[Exercise]
Where the word "Project" occurs in a line of the data, return the whole line.

***** Data

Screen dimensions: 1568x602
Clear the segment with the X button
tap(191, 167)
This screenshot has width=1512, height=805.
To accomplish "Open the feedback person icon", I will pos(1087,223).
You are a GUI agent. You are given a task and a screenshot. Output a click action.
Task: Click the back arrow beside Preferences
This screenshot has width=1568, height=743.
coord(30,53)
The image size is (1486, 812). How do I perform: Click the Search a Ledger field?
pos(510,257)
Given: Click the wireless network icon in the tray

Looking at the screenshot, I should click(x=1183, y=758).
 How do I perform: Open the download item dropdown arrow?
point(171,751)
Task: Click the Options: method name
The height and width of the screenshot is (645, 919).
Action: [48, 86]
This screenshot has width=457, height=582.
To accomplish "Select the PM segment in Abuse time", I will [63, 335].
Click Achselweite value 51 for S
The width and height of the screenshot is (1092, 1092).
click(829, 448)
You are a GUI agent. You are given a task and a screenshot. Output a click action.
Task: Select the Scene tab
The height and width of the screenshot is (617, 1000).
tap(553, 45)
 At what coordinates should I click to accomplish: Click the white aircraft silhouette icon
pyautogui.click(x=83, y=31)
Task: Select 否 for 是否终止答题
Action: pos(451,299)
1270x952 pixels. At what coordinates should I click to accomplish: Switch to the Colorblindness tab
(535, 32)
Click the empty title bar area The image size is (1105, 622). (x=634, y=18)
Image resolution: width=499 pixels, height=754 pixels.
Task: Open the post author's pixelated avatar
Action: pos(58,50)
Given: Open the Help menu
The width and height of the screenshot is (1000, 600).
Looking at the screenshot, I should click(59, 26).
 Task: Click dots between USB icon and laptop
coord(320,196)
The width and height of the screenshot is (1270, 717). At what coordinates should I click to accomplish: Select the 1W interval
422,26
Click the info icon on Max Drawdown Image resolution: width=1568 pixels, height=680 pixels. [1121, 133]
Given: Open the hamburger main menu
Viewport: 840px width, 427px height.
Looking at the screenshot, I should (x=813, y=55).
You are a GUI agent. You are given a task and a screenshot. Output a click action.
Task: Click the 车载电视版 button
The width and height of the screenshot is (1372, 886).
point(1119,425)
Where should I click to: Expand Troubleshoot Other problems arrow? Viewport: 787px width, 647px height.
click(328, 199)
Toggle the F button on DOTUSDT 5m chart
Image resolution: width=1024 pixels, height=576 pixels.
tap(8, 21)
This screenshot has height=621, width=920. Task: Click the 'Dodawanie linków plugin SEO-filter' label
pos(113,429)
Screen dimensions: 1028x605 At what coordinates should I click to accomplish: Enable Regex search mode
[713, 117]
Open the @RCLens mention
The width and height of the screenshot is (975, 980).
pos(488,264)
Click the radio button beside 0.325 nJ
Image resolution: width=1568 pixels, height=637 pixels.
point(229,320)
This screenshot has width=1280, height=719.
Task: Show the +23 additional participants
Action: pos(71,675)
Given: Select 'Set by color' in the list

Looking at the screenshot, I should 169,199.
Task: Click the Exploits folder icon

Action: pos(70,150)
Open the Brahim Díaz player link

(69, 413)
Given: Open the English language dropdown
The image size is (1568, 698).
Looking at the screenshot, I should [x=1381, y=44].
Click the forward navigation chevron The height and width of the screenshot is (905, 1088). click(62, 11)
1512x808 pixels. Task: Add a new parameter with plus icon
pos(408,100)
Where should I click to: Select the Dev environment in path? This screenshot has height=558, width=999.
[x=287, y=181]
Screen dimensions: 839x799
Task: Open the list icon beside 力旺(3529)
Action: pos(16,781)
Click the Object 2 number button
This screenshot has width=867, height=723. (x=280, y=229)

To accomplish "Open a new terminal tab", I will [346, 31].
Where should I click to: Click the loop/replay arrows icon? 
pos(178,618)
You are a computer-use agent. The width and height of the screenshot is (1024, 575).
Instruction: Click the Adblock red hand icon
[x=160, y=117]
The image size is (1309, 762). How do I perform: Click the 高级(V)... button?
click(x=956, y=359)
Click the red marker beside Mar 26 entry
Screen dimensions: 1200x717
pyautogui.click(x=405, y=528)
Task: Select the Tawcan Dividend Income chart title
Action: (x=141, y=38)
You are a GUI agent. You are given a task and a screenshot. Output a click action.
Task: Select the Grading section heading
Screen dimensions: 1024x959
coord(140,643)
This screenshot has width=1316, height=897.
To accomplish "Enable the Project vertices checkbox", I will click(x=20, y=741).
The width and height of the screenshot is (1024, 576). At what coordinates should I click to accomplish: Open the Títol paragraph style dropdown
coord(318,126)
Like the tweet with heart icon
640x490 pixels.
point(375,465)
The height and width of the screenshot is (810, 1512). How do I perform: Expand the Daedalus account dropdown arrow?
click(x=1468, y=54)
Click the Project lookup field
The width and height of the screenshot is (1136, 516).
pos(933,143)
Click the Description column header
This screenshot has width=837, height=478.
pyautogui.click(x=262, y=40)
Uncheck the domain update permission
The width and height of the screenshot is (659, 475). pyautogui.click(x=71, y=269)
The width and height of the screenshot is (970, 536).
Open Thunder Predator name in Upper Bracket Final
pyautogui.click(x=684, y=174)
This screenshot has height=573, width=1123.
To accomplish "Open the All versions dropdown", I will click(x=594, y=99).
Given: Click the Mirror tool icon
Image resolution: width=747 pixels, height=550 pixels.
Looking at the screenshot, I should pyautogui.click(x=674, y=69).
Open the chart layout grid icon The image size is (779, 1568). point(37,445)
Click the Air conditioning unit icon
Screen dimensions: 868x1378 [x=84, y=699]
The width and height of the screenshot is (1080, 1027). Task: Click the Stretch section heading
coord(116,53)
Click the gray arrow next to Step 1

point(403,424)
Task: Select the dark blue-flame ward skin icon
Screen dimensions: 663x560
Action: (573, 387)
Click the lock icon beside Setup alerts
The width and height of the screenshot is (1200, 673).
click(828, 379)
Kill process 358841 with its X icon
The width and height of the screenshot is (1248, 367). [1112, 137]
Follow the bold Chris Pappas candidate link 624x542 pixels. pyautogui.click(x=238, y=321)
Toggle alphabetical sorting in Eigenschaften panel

**********

[Reply]
To accomplish "Enable the Project vertices checkbox", I will click(x=20, y=741).
Click the Project lookup field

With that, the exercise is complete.